__EXTRACTED MATERIAL__
━━━━━━━━━━
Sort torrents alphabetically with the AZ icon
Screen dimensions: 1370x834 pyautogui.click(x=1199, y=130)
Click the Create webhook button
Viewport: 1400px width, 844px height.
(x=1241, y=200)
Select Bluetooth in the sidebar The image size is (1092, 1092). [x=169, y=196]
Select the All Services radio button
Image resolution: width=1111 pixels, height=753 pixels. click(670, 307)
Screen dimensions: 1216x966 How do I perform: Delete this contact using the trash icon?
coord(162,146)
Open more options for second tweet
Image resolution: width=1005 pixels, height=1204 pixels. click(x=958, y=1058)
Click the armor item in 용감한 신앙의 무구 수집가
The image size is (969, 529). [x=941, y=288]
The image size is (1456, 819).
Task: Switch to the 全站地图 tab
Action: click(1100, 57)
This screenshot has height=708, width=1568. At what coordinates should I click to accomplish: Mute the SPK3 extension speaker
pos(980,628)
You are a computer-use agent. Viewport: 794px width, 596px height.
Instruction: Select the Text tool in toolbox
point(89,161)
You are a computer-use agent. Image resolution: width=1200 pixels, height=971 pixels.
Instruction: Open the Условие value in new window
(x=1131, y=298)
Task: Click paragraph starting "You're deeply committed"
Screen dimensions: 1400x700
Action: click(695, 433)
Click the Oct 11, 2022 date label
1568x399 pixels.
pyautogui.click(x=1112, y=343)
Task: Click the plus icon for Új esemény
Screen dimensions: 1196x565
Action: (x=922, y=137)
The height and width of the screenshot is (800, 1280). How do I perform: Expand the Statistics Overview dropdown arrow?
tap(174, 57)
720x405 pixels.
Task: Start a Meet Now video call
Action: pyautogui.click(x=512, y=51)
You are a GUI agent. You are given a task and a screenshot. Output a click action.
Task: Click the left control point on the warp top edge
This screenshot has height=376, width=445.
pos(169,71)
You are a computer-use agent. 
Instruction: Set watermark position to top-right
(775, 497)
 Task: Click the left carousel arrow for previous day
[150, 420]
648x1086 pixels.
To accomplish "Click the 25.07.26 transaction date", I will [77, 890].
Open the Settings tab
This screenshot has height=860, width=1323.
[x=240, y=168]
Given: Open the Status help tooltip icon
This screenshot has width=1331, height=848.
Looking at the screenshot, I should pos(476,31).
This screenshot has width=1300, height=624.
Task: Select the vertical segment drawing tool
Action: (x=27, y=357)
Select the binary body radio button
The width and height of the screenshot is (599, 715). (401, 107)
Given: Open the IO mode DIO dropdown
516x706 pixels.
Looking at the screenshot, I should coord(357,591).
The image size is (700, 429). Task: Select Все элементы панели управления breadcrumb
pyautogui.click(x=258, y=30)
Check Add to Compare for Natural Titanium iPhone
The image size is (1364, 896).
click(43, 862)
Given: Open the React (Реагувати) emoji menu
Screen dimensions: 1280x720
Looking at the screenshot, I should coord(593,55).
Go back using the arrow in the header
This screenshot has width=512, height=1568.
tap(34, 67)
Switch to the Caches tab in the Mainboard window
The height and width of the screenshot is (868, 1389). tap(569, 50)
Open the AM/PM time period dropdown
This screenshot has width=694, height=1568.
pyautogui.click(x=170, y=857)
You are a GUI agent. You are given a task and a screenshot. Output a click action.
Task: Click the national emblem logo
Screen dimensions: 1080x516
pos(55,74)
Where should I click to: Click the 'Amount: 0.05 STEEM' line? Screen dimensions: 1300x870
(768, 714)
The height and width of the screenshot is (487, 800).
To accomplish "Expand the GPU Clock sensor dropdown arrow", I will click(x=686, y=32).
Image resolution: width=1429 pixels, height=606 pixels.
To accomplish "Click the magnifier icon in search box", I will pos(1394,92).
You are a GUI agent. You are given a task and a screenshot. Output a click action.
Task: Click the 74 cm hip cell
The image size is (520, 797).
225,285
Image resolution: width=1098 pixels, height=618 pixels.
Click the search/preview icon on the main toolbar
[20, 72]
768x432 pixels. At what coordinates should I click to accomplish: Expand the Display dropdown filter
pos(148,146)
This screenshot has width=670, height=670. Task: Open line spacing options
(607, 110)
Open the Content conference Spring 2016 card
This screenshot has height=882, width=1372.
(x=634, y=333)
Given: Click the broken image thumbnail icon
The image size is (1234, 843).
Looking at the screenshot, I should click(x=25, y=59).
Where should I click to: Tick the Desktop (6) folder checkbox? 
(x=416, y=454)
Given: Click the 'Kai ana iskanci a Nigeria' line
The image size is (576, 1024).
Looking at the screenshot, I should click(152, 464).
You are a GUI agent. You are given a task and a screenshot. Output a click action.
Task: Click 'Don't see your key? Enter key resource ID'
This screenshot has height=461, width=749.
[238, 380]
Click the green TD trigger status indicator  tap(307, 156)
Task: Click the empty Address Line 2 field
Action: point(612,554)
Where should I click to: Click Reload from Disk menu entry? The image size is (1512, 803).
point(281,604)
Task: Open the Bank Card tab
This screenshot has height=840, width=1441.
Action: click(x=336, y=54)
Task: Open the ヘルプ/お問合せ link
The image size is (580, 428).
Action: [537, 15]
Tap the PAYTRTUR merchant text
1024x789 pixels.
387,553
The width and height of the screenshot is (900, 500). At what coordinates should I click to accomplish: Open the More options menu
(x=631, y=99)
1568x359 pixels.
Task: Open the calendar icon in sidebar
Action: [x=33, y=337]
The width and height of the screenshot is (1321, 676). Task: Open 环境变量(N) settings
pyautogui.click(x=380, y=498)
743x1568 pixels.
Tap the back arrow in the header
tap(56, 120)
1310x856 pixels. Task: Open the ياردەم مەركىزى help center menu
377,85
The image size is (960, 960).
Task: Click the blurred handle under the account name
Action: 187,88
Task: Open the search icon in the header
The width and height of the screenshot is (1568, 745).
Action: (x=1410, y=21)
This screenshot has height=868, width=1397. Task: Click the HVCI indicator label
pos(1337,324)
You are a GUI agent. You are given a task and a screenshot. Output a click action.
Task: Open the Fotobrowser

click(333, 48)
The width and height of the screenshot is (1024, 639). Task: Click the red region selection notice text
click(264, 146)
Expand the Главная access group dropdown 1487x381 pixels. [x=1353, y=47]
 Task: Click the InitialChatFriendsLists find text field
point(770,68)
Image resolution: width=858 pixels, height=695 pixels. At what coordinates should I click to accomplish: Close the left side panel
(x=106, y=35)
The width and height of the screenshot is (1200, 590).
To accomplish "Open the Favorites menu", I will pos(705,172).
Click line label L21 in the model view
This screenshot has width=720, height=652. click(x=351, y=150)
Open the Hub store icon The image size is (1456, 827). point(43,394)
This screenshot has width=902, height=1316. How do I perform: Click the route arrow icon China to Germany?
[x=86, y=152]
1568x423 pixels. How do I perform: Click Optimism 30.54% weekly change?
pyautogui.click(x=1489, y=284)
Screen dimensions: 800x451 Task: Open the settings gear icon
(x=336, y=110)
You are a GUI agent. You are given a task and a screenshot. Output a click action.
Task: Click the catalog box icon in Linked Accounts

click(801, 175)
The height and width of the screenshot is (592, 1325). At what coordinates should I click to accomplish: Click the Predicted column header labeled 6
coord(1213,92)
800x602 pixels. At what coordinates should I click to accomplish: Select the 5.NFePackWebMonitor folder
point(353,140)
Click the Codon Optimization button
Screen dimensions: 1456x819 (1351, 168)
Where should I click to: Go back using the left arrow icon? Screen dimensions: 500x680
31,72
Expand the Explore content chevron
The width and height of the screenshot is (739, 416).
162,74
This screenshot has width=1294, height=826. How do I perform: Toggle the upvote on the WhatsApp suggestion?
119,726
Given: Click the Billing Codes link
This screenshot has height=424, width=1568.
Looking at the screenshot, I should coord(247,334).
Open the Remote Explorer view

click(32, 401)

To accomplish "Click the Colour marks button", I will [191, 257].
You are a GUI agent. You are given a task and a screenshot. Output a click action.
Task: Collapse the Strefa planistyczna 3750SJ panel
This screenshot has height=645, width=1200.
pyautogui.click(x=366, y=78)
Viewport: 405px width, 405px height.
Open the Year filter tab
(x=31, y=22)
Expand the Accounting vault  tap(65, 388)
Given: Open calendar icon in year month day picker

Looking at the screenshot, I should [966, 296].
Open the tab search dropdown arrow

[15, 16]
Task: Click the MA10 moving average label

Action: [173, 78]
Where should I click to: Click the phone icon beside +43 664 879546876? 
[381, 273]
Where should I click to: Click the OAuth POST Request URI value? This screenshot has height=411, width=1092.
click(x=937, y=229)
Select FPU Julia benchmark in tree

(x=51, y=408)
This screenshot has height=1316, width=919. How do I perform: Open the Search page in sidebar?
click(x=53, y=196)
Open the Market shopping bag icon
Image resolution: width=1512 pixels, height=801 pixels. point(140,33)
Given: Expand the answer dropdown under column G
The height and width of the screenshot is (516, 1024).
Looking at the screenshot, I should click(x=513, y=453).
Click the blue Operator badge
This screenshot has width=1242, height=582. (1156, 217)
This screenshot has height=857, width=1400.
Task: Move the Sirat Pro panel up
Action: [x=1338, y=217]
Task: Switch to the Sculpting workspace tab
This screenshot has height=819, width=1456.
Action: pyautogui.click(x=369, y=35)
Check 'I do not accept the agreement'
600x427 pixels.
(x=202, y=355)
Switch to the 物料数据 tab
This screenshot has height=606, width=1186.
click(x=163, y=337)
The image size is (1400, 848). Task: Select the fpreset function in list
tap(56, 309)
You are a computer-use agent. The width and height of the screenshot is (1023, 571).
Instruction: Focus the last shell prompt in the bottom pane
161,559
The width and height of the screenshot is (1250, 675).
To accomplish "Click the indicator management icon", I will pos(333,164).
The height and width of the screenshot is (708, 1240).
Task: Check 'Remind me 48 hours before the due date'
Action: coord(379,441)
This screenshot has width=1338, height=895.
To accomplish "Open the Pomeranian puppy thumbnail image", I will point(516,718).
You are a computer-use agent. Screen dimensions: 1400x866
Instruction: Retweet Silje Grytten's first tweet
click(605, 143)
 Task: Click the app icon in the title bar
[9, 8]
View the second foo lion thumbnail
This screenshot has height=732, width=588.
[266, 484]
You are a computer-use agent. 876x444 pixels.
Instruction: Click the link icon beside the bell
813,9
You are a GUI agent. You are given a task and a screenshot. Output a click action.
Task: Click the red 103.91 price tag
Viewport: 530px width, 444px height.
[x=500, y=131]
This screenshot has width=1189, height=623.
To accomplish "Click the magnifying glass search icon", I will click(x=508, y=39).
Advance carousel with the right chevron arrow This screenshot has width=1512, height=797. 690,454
━━━━━━━━━━
__AIM OF THE EXERCISE__
Rewrite the lines starting at "This screenshot has height=868, width=1397." and ending at "I will pos(705,172).", changing "screenshot" to "screen capture" wherever it occurs and leaving everything else untouched.

__FINAL ANSWER__
This screen capture has height=868, width=1397. Task: Click the HVCI indicator label
pos(1337,324)
You are a GUI agent. You are given a task and a screen capture. Output a click action.
Task: Open the Fotobrowser

click(333, 48)
The width and height of the screen capture is (1024, 639). Task: Click the red region selection notice text
click(264, 146)
Expand the Главная access group dropdown 1487x381 pixels. [x=1353, y=47]
 Task: Click the InitialChatFriendsLists find text field
point(770,68)
Image resolution: width=858 pixels, height=695 pixels. At what coordinates should I click to accomplish: Close the left side panel
(x=106, y=35)
The width and height of the screen capture is (1200, 590).
To accomplish "Open the Favorites menu", I will pos(705,172).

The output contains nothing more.